Weight-of-evidence criteria for mobile phone use and cancer and gaps in knowledge
| Criteria | State of evidence | Gaps in knowledge |
|---|---|---|
| Amount and quality of epidemiological evidence | Nine studies published, five negative and four positive. Eight studies focusing on brain tumours, one about intraocular melanoma, and one additionally investigating salivary gland cancer and one haematopoietic cancers. Studies are lacking good quality data on exposure and have overall too short duration of mobile phone use. | What stage of carcinogenesis is “sensitive” to exposure? Which aspect of exposure is important?
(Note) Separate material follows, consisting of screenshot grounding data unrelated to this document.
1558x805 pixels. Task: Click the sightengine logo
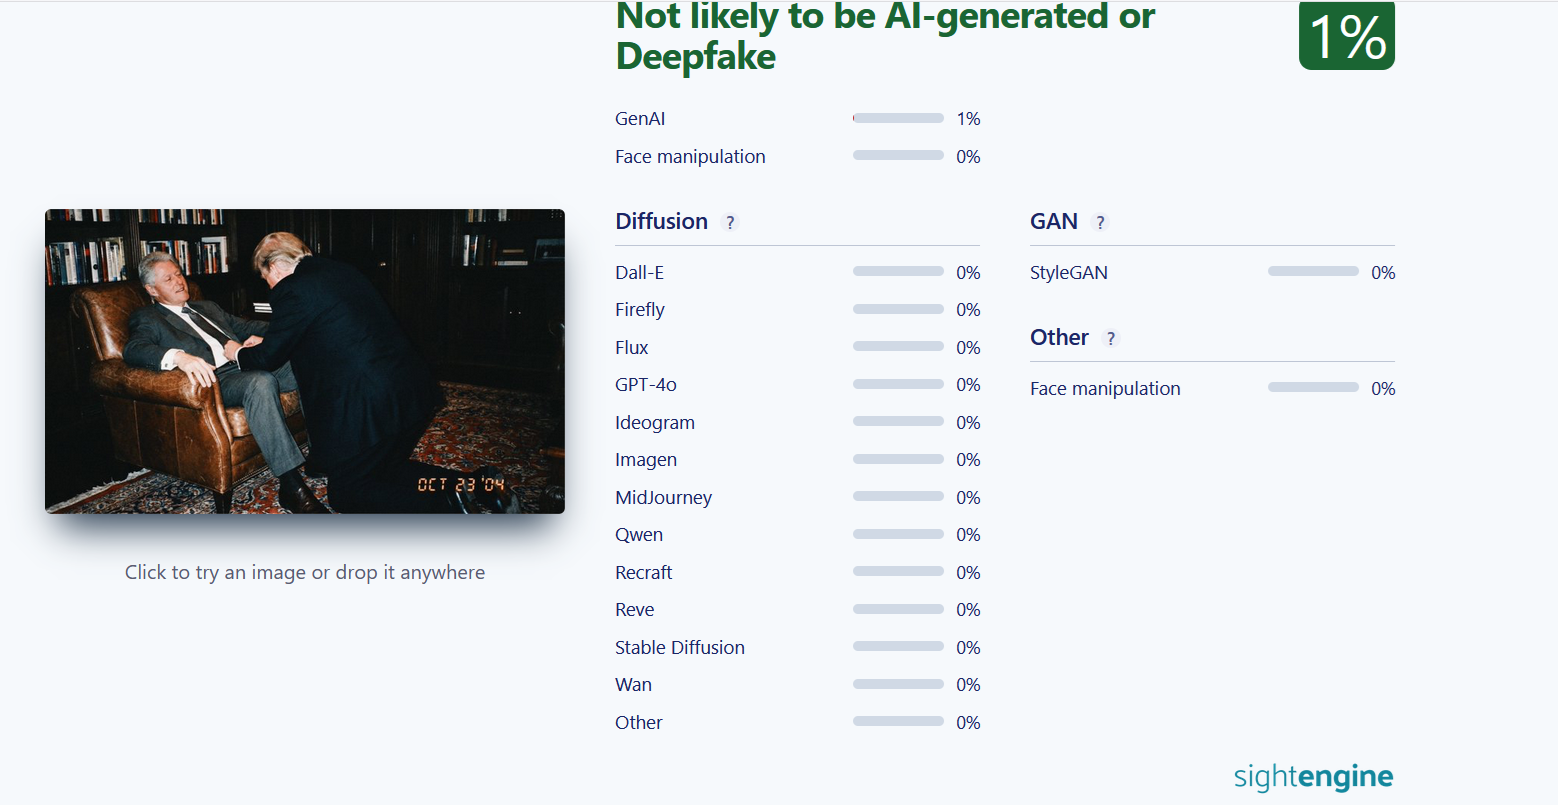click(1313, 777)
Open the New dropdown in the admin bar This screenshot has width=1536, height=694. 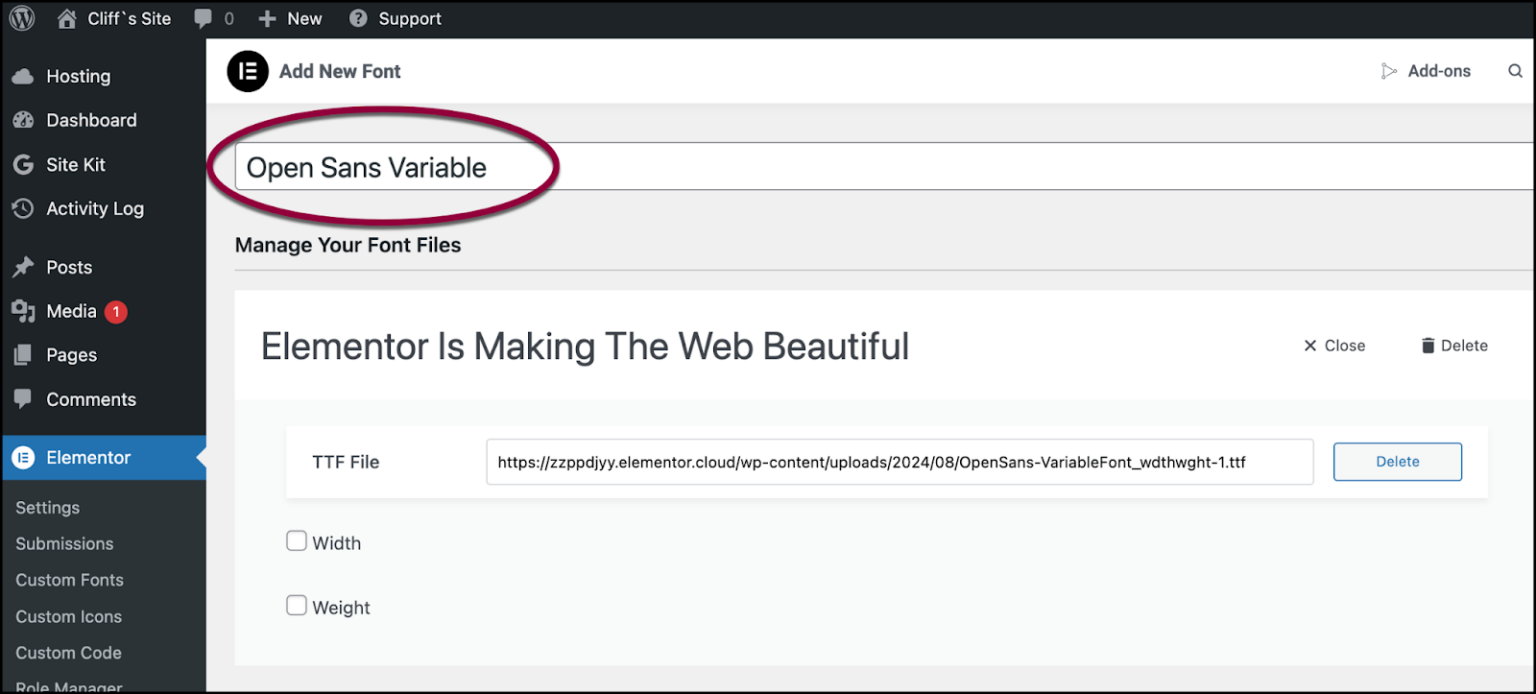click(x=289, y=17)
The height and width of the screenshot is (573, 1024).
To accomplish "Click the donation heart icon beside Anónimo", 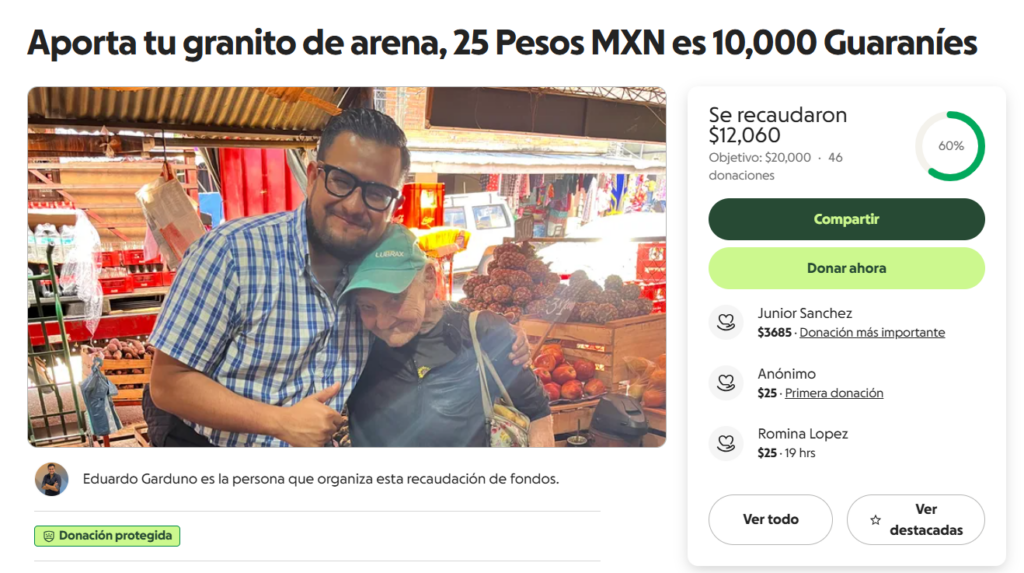I will 726,383.
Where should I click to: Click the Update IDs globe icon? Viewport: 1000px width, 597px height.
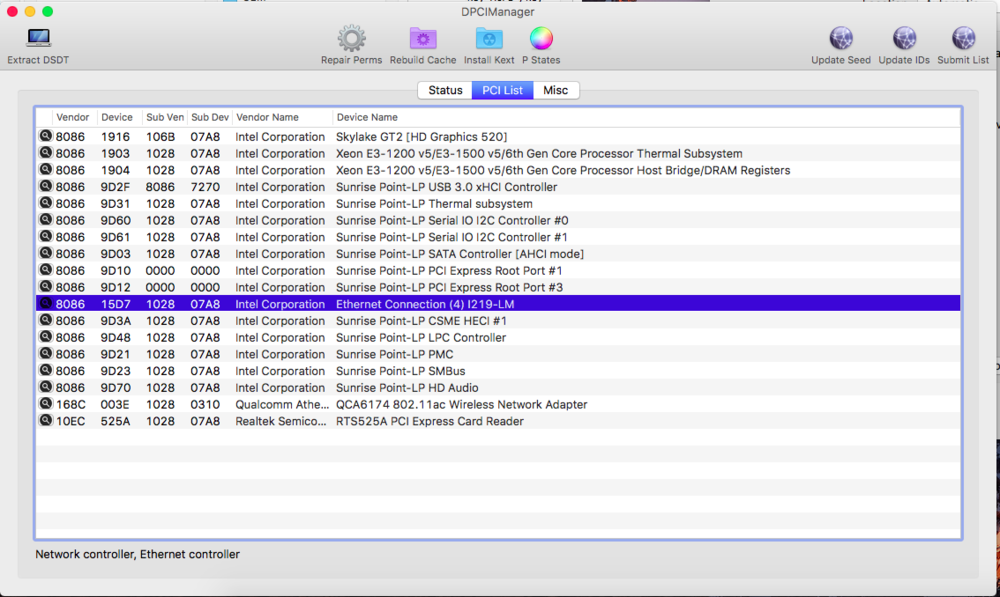point(904,39)
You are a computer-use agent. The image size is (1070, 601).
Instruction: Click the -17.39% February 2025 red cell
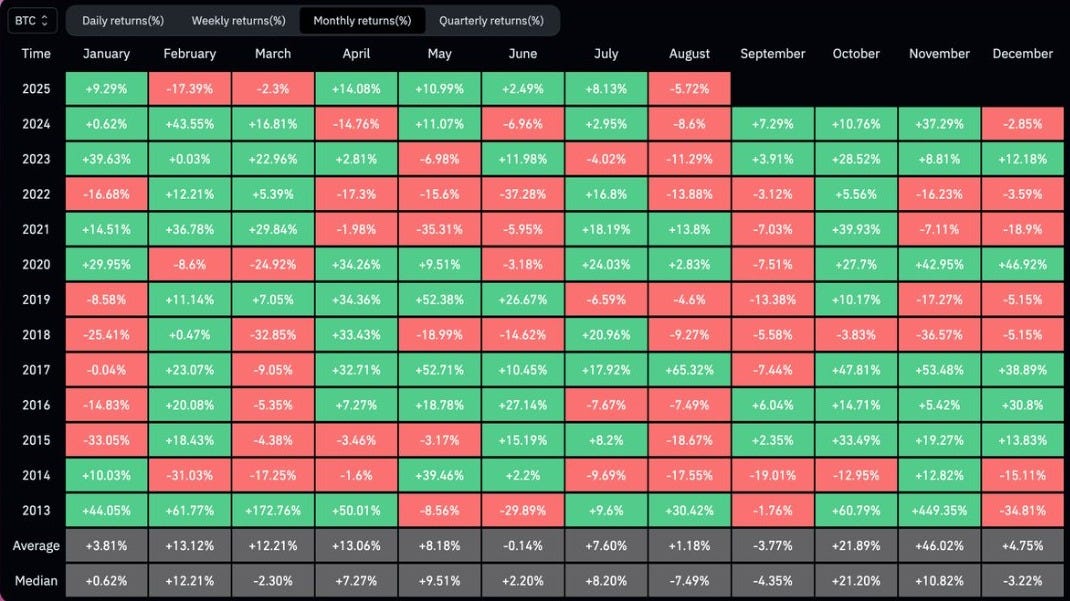(190, 89)
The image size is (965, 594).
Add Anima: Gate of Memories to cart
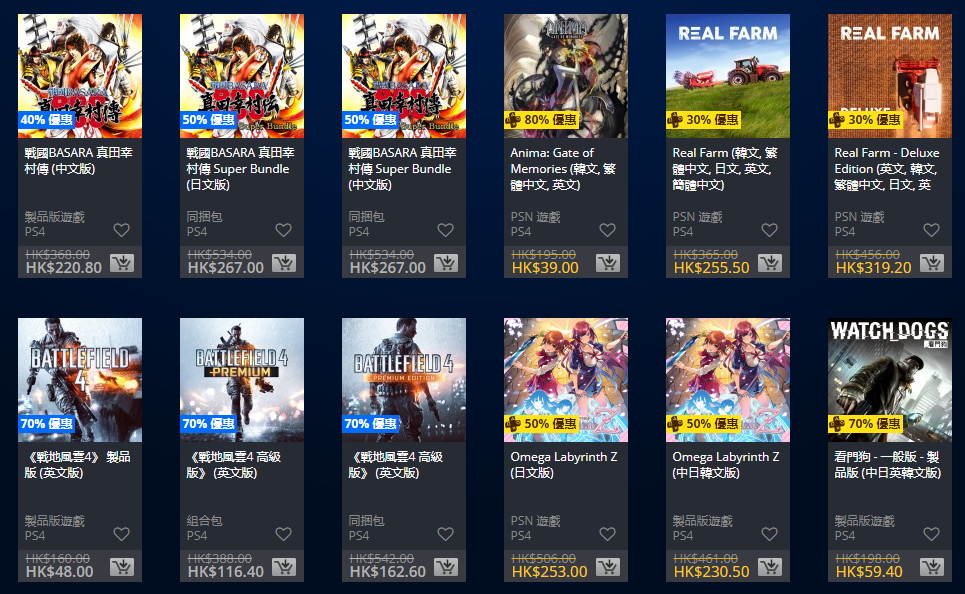click(x=607, y=263)
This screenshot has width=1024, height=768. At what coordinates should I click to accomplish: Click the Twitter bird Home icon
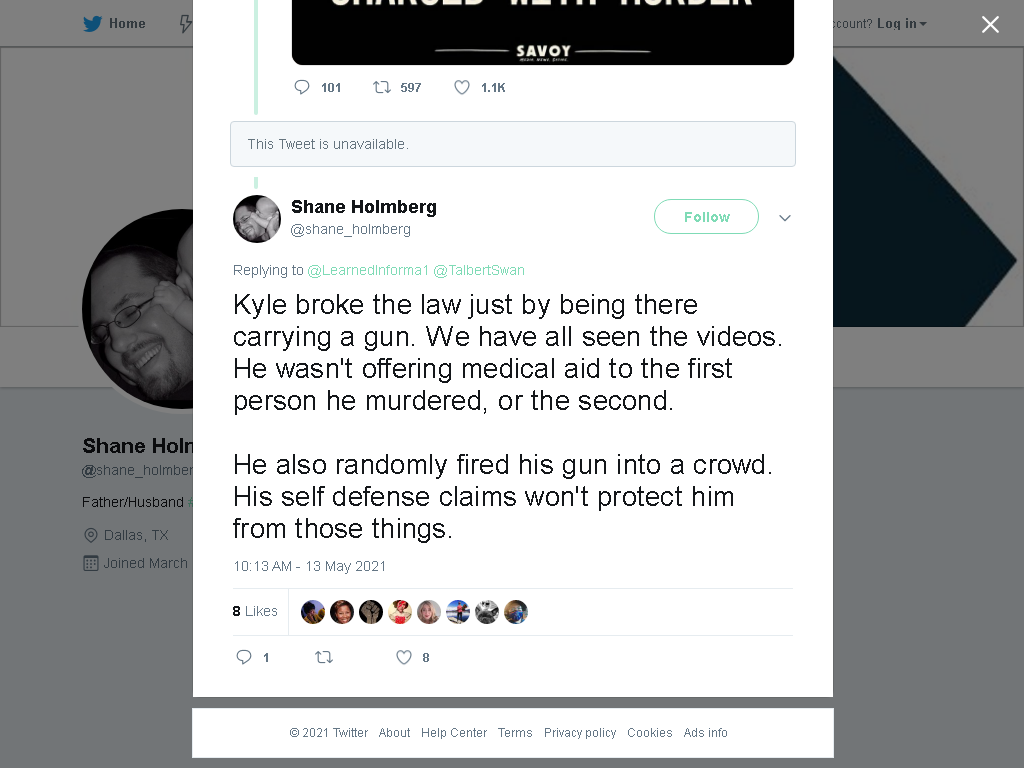click(92, 24)
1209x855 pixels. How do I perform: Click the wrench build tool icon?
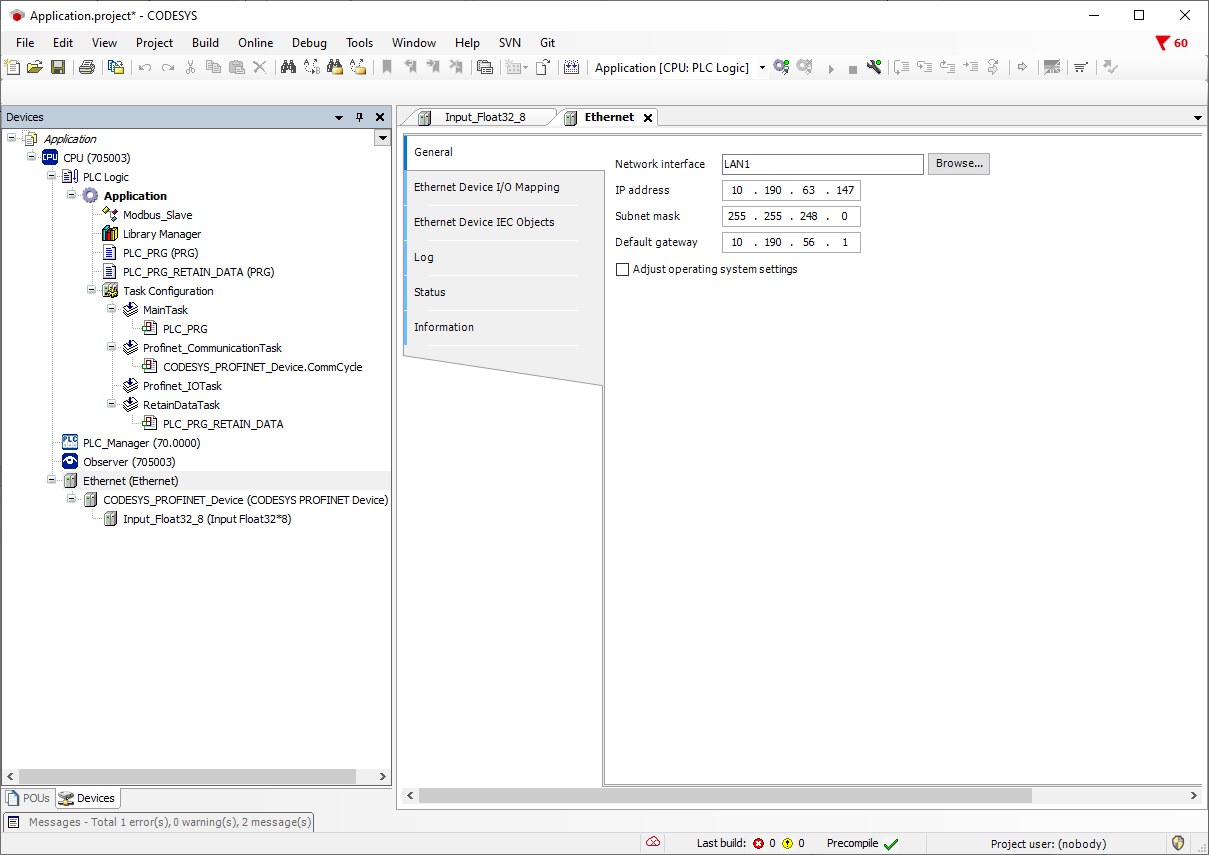pos(874,68)
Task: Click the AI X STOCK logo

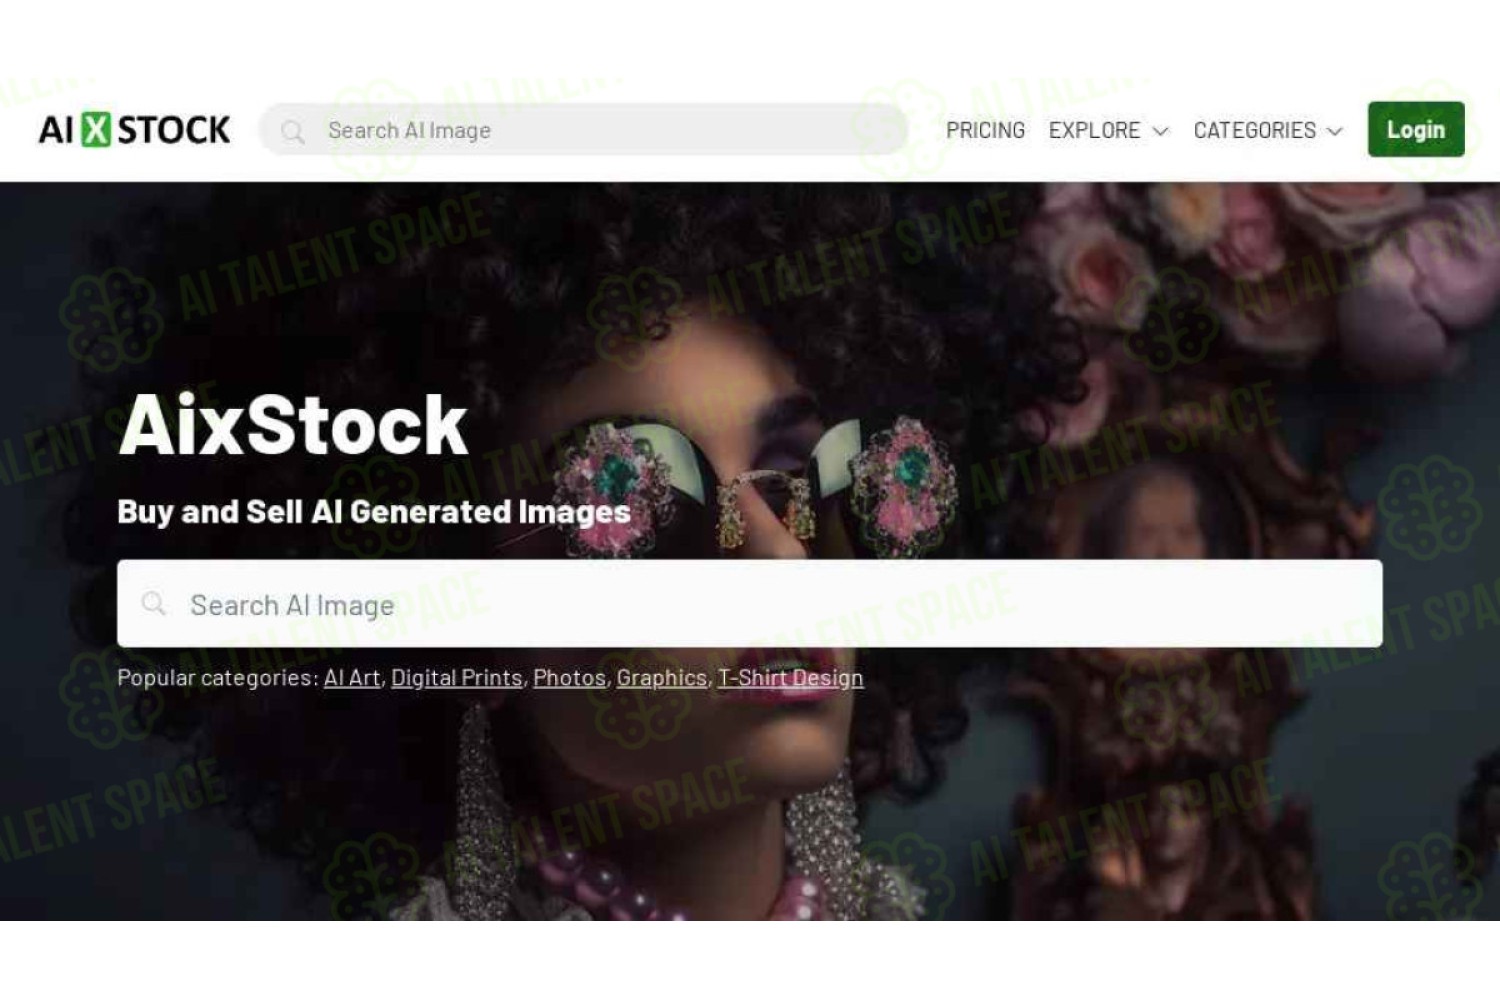Action: pyautogui.click(x=134, y=130)
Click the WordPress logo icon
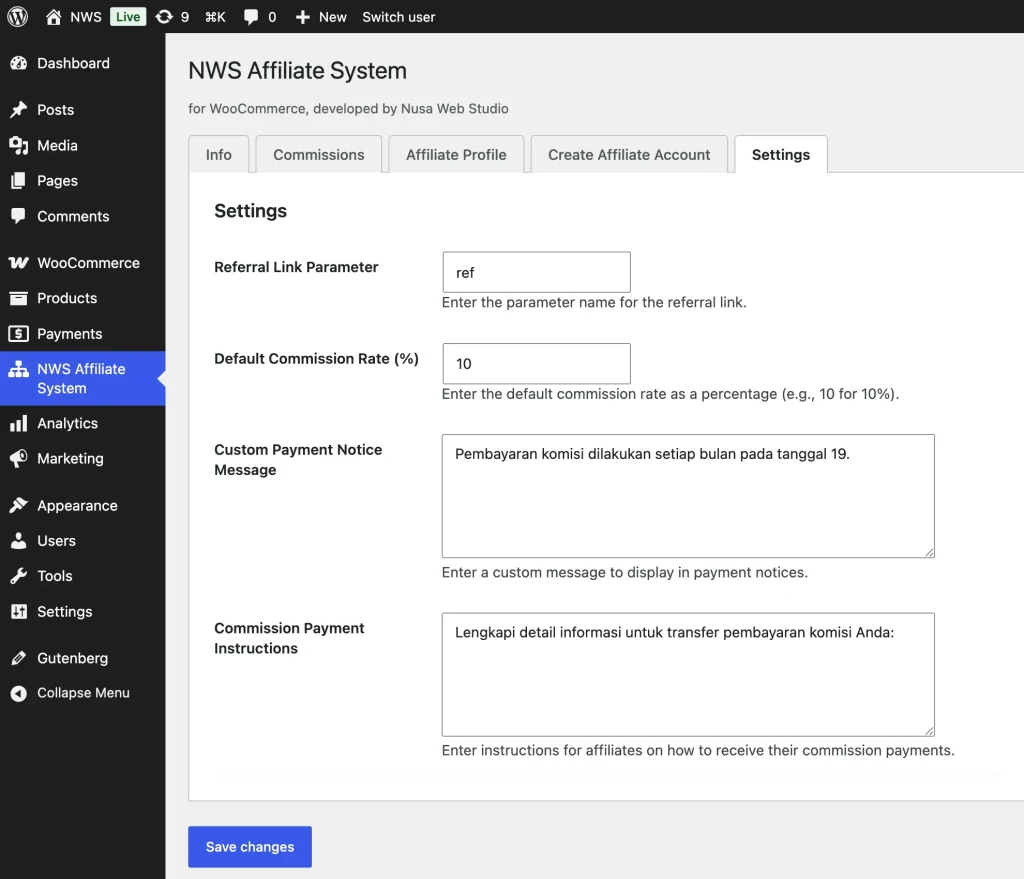Viewport: 1024px width, 879px height. click(x=18, y=16)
Is there an increased risk if exposure starts early in age (in childhood or adolescence), maybe due to exposure of bone marrow of the scull? |
| Strength of association in epidemiological studies | Studies approaching reasonable latencies show moderately increased tumour risk. Relative risks (excluding studies with too short latencies) overall 1.3 to 4.6, increased risk with increasing latency, highest overall risk for acoustic neuroma (3.5) and uveal melanoma (4.2). Significantly increased risk for ipsilateral use overall and for malignant brain tumours. | Is there a lower limit for duration of use below which there is no increased risk? For which types of cancer (and benign tumours) is there a particularly high risk? |
| Consistency of epidemiological findings | Three brain tumour studies show consistently an association to mobile phone use. Inconsistency may be due to insufficient latency and other methodological shortcomings. | Is there a method, feasible for epidemiological studies, that could effectively reduce possible response bias? |
| Dose-response relation | Little evidence for an association between intensity of use and risk to develop brain tumours (for intraocular melanoma only heavy occupational use was investigated), however, some evidence for an association between duration (years) of use and risk. | Is there a meaningful exposure meter measuring the “dose” of exposure to emissions from mobile phones (note that SAR as a rate cannot be used without further consideration, it is not known whether one month exposure to, say, one W/kg is equivalent to 10 months exposure to 0.1 W/kg, a.s.o.)? |
| Amount and quality of in vitro and in vivo laboratory evidence | Few long term animal studies, three on GSM type signals and three on mobile phone standards used in the USA or Japan. Several short and medium term animal studies. In vitro genotoxicity studies of mobile phone frequencies cover different endpoints. Quality of the studies is fair to good, however, their appropriateness cannot be assessed without knowledge of the mechanism of action. | What is a suitable exposure regimen in long term animal studies? Which endpoints are sensitive to exposure? What are the crucial processes in the exposed cells? How is the time course of reactions within cells? Are mechanisms invoked, depending on duration of exposure, that counteract possible damages? |
| Strength of evidence for genotoxicity or epigenetic effects | One long term animal study found significantly increased cancer rates. Several independent studies found increased micronuclei frequencies and some other indications of interference at the genome level. Furthermore, there is some evidence of activation of heat-shock proteins that may have an impact on cell cycle control and apoptosis. | Is there a relation between duration of exposure and effect? Are there differences between continuous and intermittent exposure? Is there a combination effect with coexposure to other agents? |
| Consistency of laboratory evidence | Long term animal studies differ in essential features of experimental methodology. Four long term animal studies found indications of an effect of exposure, however: three a reduced and one an increased risk. Such indications of hormetic effects at low doses are abundant in cancer research. Overall consistency cannot be evaluated at present due to unknown mechanism of action and lack of exact replication studies. | What is the mechanism of action over the whole range of exposures? Is there a change of essential features of the mechanism at the transition between relevant temperature increases and non-thermal levels? |
| Mechanistic explanation of a carcinogenic effect | Energy of the field too low to cause ionisation and signal to noise ratio too low to speculate about an effect relying on equilibrium thermodynamics. Other potential interaction mechanisms not generally accepted. | Are there resonance like phenomena? Are there coherent excitations at the cell membrane that could be responsible for a signal cascade? What is the role of gap junctions between cells? Are there non-linear elements in tissue propagation of the EMF that could act as demodulators? Is the carrier frequency of the EMF important or is only the low frequency modulation effective? |
| Overall | Some evidence of a carcinogenic effect from epidemiological studies weakly supported by long term animal experiments and in vitro investigations. | What is the mechanism of action? Which aspect of exposure is responsible? What is a suitable exposure meter? |